Moaz El-Henawy

Personal information
- Full name: Moaz Mohamed El-Sayed Gabr El-Henawy
- Date of birth: January 29, 1990 (age 35)
- Place of birth: Cairo, Egypt
- Height: 1.80 m (5 ft 11 in)
- Position(s): Defender

Team information
- Current team: El Dakhleya SC
- Number: 23

Youth career
- Al-Ahly

Senior career*
- Years: Team / Apps / (Gls)
- 2007–2009: Al-Ahly / 2 / (0)
- 2009–2010: El-Masry / 17 / (0)
- 2010–2014: Misr Lel Makasa / 46 / (0)
- 2013–2014: Al-Hilal (loan)
- 2014–2016: Tala'ea El-Gaish / 16 / (2)
- 2016–2016: Nogoom El Mostakbal
- 2016–2017: Aswan
- 2017-2021: El Entag El Harby SC / 68 / (8)
- 2021-2023: Ghazl El Mahalla / 65 / (4)
- 2023-2024: National Bank of Egypt SC / 0 / (0)
- 2024-: El Dakhleya SC / 20 / (1)

International career
- 2008–2009: Egypt U-20 / 4 / (0)
- 2010–2011: Egypt U-23 / 7 / (0)
- 2011–: Egypt / 1 / (0)

= Moaz El Henawy =

Egyptian footballer (born 1990)

Moaz El-Henawy (معاذ الحناوي) (born 29 January 1990) is an Egyptian footballer.
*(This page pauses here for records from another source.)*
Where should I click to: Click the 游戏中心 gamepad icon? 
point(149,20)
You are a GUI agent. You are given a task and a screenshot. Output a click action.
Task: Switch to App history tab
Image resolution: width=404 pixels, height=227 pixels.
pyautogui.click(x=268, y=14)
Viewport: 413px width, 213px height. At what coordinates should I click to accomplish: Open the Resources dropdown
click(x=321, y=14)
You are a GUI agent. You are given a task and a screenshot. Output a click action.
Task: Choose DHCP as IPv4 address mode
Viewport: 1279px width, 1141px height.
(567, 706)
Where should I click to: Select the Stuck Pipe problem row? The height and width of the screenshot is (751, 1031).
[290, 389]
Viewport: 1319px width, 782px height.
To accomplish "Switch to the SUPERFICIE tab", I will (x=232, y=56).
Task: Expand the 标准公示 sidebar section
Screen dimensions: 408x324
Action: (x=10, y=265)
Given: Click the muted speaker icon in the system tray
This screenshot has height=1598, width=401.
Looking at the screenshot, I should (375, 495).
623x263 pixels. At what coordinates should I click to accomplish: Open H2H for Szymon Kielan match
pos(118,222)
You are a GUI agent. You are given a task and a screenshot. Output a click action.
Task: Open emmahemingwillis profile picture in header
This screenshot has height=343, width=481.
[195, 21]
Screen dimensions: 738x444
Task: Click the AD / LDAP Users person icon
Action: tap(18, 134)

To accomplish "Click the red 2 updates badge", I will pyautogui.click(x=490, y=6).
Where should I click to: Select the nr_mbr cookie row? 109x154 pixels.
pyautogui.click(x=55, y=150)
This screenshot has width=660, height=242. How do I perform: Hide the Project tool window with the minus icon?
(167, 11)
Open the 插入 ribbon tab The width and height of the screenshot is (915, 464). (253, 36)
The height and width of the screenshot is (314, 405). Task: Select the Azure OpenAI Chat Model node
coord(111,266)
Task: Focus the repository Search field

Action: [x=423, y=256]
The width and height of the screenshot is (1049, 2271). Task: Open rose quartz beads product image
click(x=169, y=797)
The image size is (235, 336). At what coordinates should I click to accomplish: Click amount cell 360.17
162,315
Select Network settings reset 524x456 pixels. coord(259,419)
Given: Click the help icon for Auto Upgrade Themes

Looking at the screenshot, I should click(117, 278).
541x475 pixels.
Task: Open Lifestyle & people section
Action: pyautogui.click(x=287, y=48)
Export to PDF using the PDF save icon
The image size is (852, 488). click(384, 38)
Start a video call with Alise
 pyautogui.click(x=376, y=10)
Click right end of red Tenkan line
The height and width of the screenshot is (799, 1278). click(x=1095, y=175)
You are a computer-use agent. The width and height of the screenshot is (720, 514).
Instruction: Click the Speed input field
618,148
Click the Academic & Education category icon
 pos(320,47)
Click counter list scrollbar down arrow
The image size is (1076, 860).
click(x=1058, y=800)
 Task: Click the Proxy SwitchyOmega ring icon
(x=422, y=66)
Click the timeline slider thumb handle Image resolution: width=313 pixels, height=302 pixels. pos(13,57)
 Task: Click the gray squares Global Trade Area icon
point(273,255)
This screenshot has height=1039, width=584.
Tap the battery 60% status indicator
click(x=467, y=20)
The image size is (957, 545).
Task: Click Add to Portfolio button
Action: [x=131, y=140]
He currently plays as a defender for the Egyptian Premier League club Ghazl El Mahalla. Moaz was the Egypt U-20 national team captain in the 2009 FIFA U-20 World Cup in Egypt. In January 2012, El-Henawy suffered a leg injury that would keep him out for many months preventing him to take part with the Egypt U-23 team in the 2012 Summer Olympics in London.